Local Rule 8.1 (emphasis added).

Since this prayer for relief violates Local Rule 8.1 by specifying particular amounts of unliquidated damages, these specific dollar claims should be stricken from the complaint without prejudice to the plaintiff arguing in any subsequent trial or hearing on the merits for any appropriate amount of damages supported by the evidence.

D. These Thirteen Defendants Should be Dismissed Without Prejudice

In sum, in its current form this complaint fails to state a claim against 13 of these defendants upon which relief may be granted. While this screening merits analysis calls for dismissal of this action with respect to these defendants, we recommend that the plaintiff be given another, final opportunity to further litigate this matter by endeavoring to promptly file an amended complaint. We recommend this course mindful of the fact that in civil rights cases pro se plaintiffs often should be afforded an opportunity to amend a complaint before the complaint is dismissed in its entirety, see Fletcher-Hardee Corp. v. Pote Concrete Contractors, 482 F.3d 247, 253 (3d Cir. 2007), unless granting further leave to amend is not necessary in a case such as this where amendment would be futile or result in undue delay, Alston v. Parker, 363 F.3d 229, 235 (3d Cir. 2004). Accordingly, it is recommended that the Court provide the plaintiff with an opportunity to correct these deficiencies in the pro se complaint, by dismissing this deficient complaint with respect to these defendants at this time without prejudice to one final effort by the plaintiff to comply with the rules governing civil actions in federal court.

III. Recommendation

Accordingly, for the foregoing reasons, the Plaintiff’s motion for leave to proceed in forma pauperis is GRANTED (Doc. 2), but IT IS RECOMMENDED that the Plaintiff’s complaint be dismissed with respect to the following defendants–defendant Miosi, Taggart, Entzel, Wilson, Young, Benfer, Brown, Magyar, Pigos, Norwood, Tafelski, Frederick and Adonis–without prejudice to the plaintiff endeavoring to correct the defects cited in this report, provided that the plaintiff acts within 20 days of any dismissal order.

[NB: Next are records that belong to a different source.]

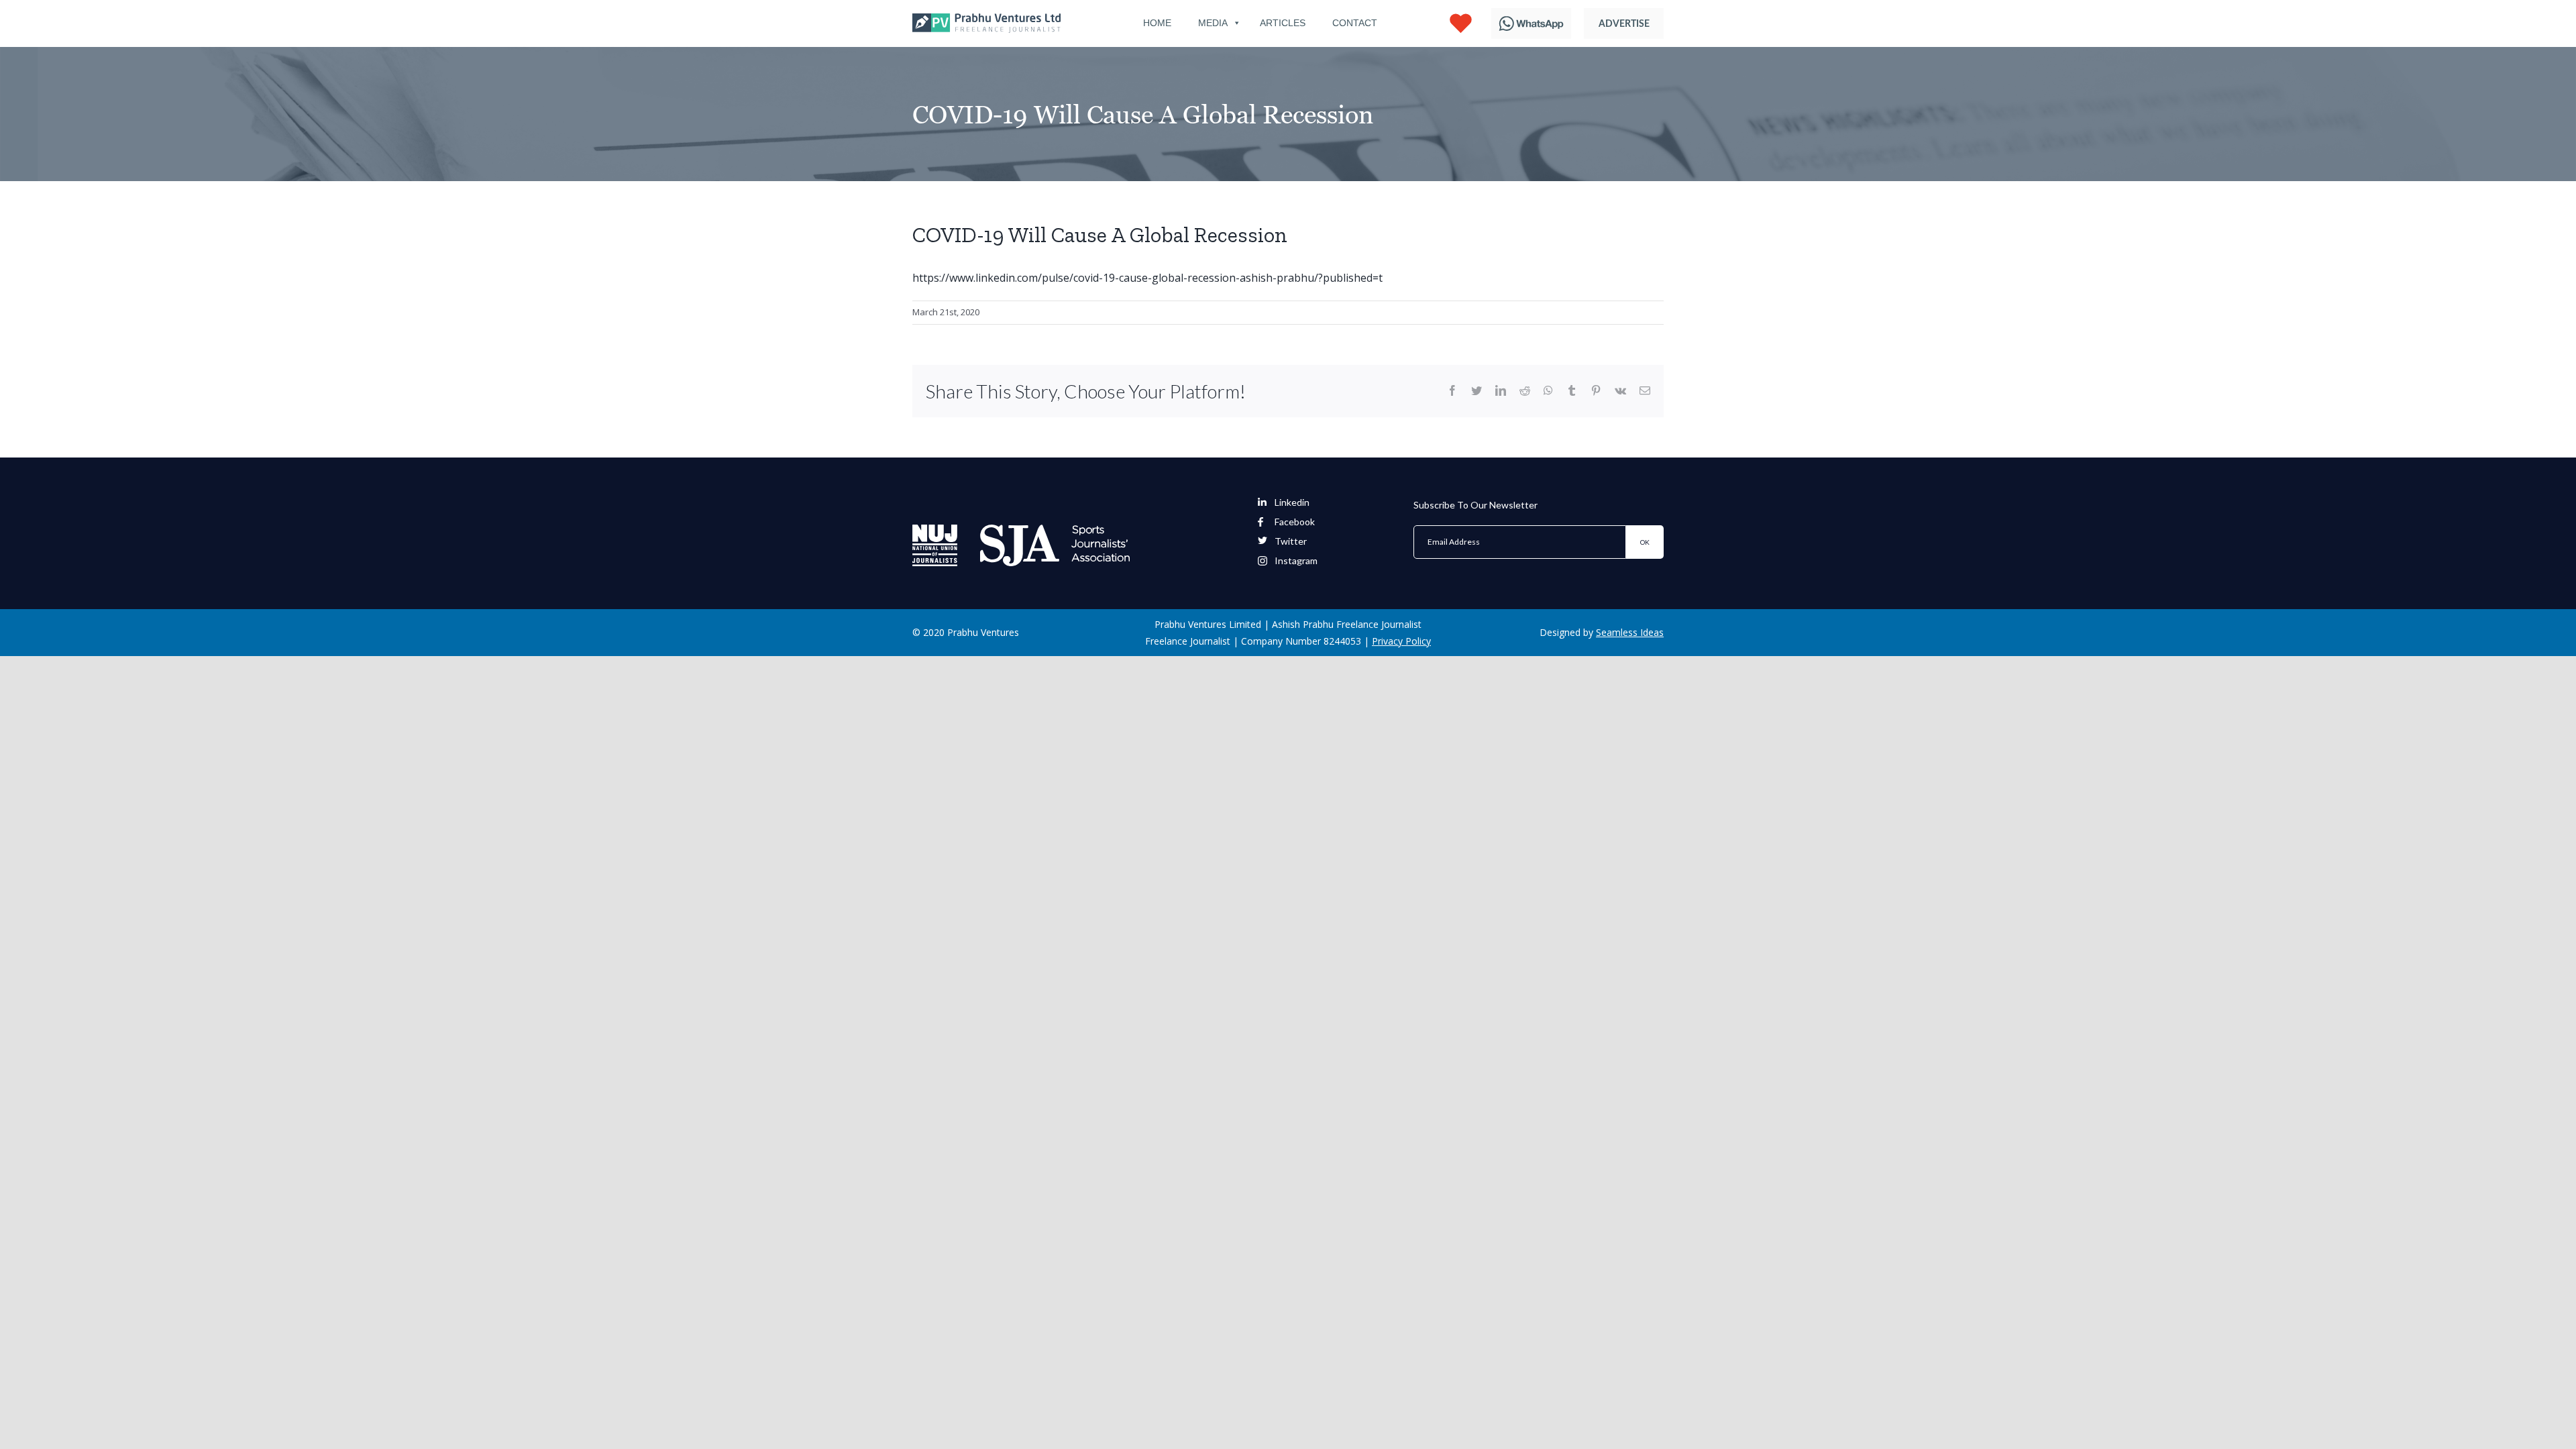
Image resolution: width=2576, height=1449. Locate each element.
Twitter (1291, 541)
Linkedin (1292, 502)
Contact (1354, 22)
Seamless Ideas (1630, 632)
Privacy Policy (1401, 641)
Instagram (1296, 561)
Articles (1282, 22)
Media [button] (1213, 22)
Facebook (1295, 522)
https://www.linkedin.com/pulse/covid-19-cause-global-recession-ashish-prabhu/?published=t (1147, 277)
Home (1157, 22)
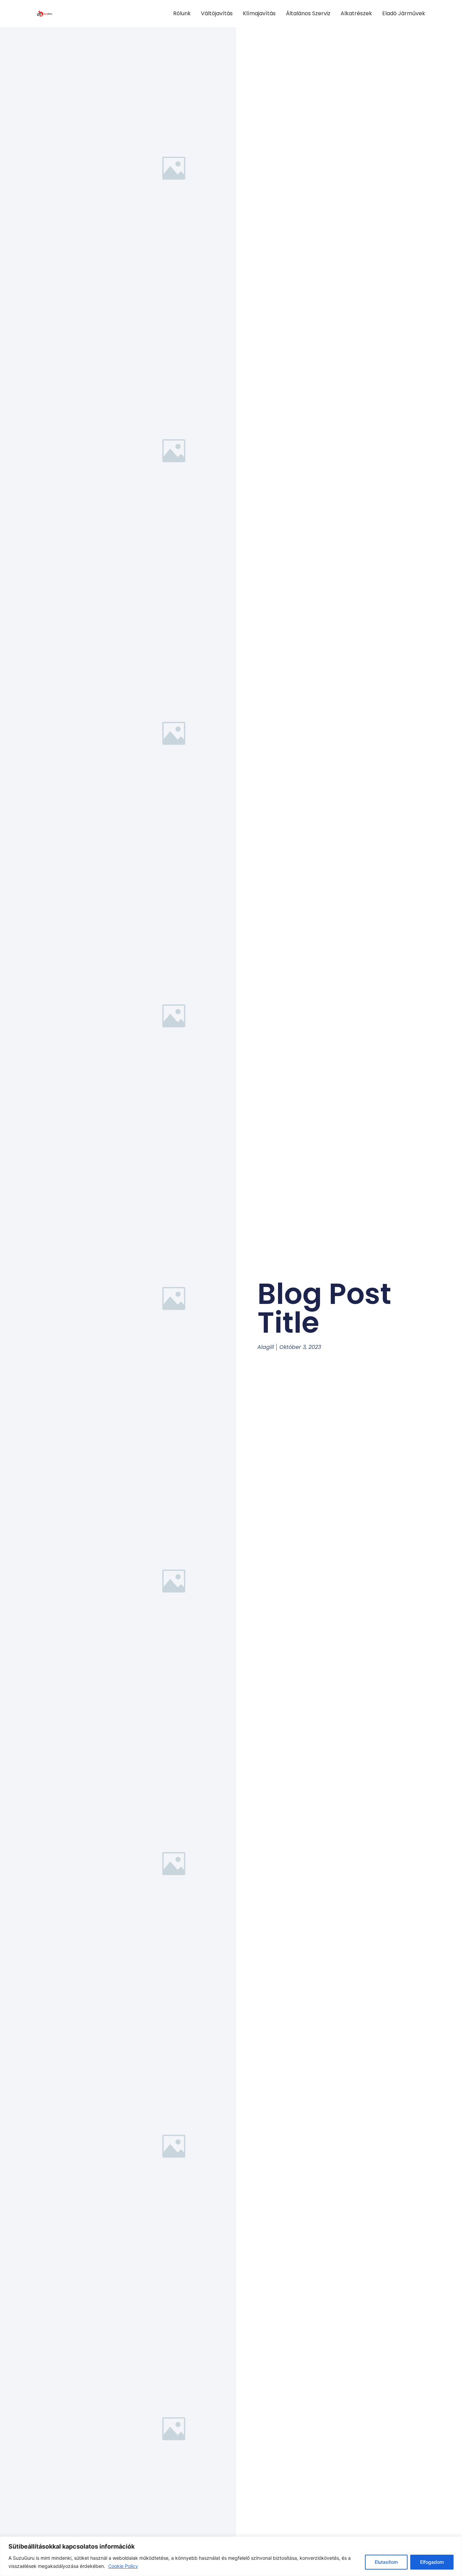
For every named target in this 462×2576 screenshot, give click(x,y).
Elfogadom (432, 2562)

The Parties are further placed on notice that pursuant to Local Rule 72.3:
Any party may object to a magistrate judge's proposed findings, recommendations or report addressing a motion or matter described in 28 U.S.C. § 636 (b)(1)(B) or making a recommendation for the disposition of a prisoner case or a habeas corpus petition within fourteen (14) days after being served with a copy thereof. Such party shall file with the clerk of court, and serve on the magistrate judge and all parties, written objections which shall specifically identify the portions of the proposed findings, recommendations or report to which objection is made and the basis for such objections. The briefing requirements set forth in Local Rule 72.2 shall apply. A judge shall make a de novo determination of those portions of the report or specified proposed findings or recommendations to which objection is made and may accept, reject, or modify, in whole or in part, the findings or recommendations made by the magistrate judge. The judge, however, need conduct a new hearing only in his or her discretion or where required by law, and may consider the record developed before the magistrate judge, making his or her own determination on the basis of that record. The judge may also receive further evidence, recall witnesses or recommit the matter to the magistrate judge with instructions.